With six days to spare, Sargent Shriver sped off to Africa with son Bobby, 11, and nephew Bobby Kennedy Jr., 12, for the express pin pose of "seeing it all." By dint of Land Rover, twin-engine Beech and split-second timing, the remarkable feat was pretty much accomplished, as the three of them jammed a normal two-month safari into 1,200 action-packed miles that included treetop nights huddling in the howling forests and eye-popping days flying past Kilimanjaro and over the game-abounding Serengeti Plains of Tanzania. All the while, the boys, well prepared, gave Shriver a running commentary on the ecological structure of African wildlife. At one intoxicating point, while Bobby Jr. sat photographing from the back of a truck, they were charged by rhinos and elephants. Said Bobby Shriver, "It was great."
He was the only winning pitcher (5 wins, 4 losses) the New York Mets could claim in 1962. Even so, scholarly Ken MacKenzie had it figured out this way: "I'm the lowest-paid member of the Yale class of 1956." If true then, no doubt true today, for nothing much has changed except the job. Retiring from baseball last fall, MacKenzie has returned to Yale to coach freshman hockey and baseball while-working on credits for a master's degree in industrial administration. Miss the majors and all? "Well, I do," says MacKenzie. "This will take some getting used to."
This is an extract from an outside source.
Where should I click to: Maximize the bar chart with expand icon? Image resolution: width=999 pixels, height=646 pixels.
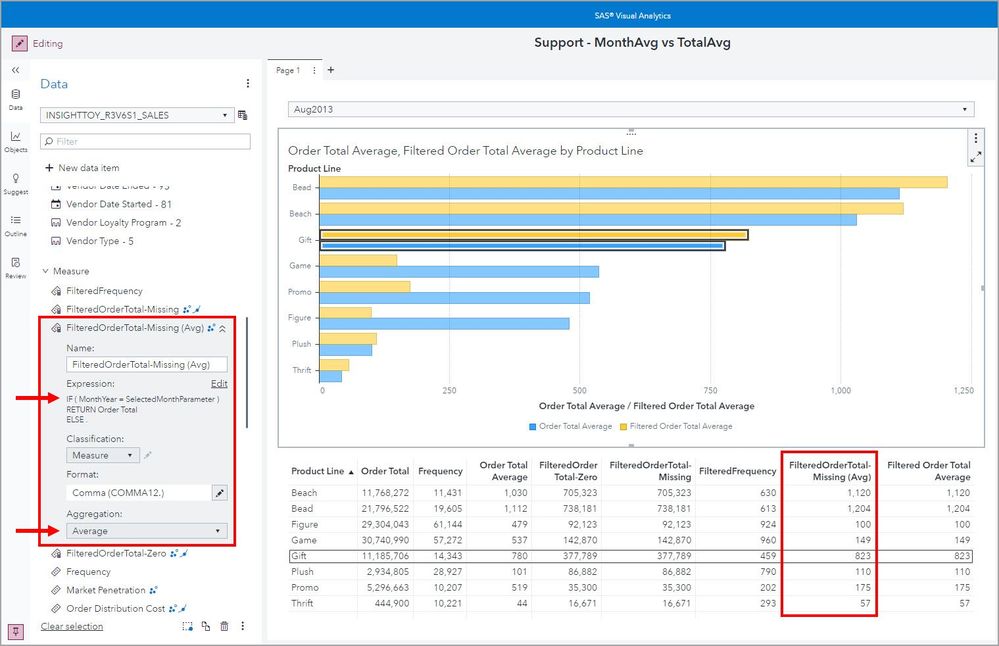point(976,157)
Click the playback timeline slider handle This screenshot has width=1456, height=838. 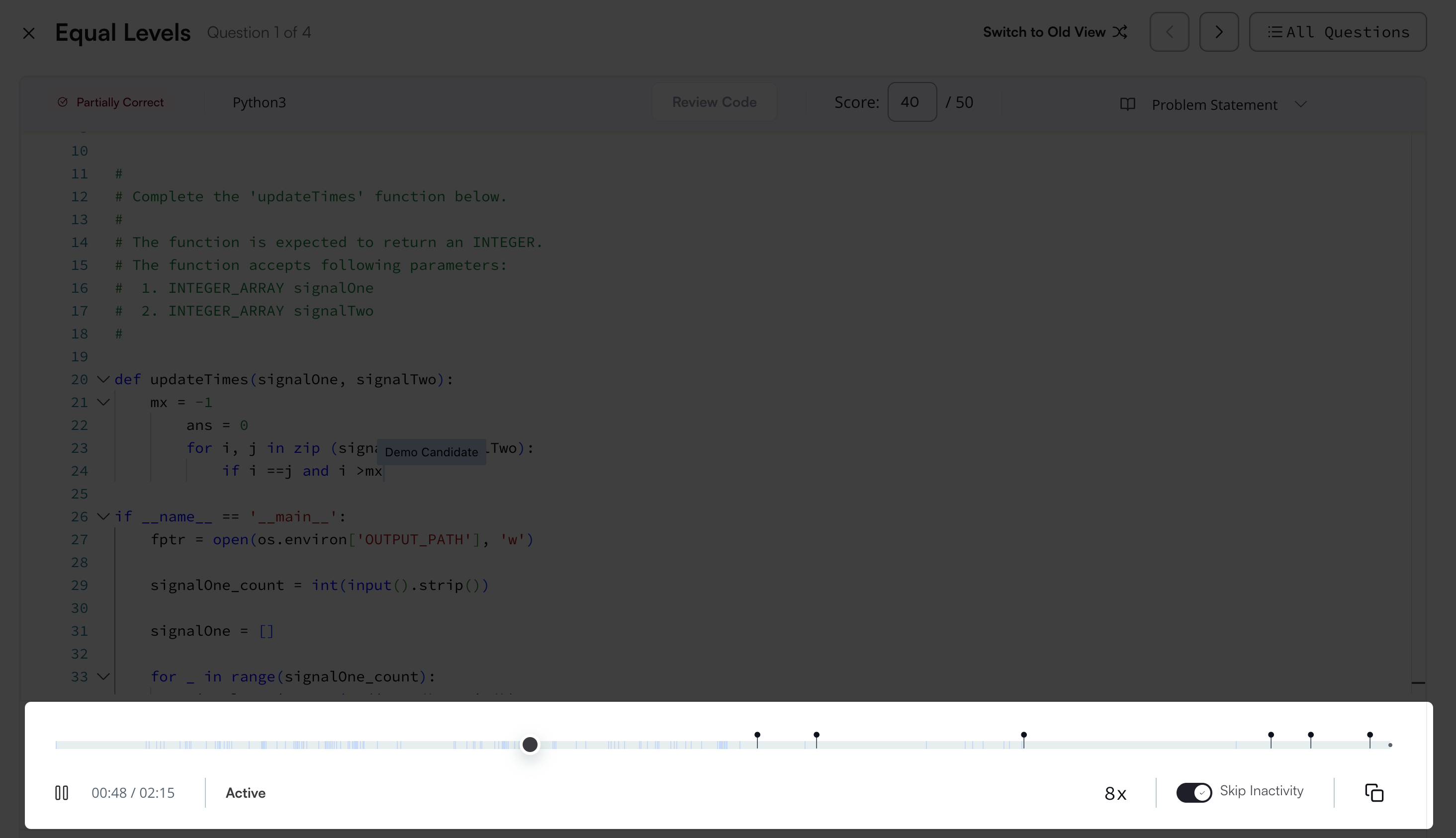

Halfback Mike Garrett's Heisman Trophy, loaded with prestige, is fine as far as it goes. But can it measure up to that all-purpose pocketknife that President Lyndon Johnson gave him, an instrument that also scissors, tweezes, tooth-picks and files? The President met Garrett (below) while Mike was in Washington as a guest of alumni of the University of Southern California. When Johnson handed over the knife Mike reported, "He said, 'When someone gives you something with a sharp edge as a gift you should offer something in return so you won't cut off the friendship.' " What L.B.J. had in mind was a copper cent, but Mike preferred to give the President the tiny gold football tacked through his necktie. "My kindergarten teacher at Wiggins Avenue School had it made and gave it to me when I won the Heisman Trophy," said Mike, "and it's very precious to me. I told the President I would appreciate his taking it, and he did."
Maine's once-fashionable Poland Spring Hotel—it briefly emerged from obscurity last spring as Sonny Liston's training camp—is now being converted to a Job Corps training center for women. Quick to respond to an invitation to join the physical-education staff was Tennessee's Wilma Rudolph, winner of three track gold medals at the 1960 Olympics. "We want the kind of people who can provide strong motivation to the Job Corps girls," said Center Director Sol Ernst. "People just like Wilma Rudolph."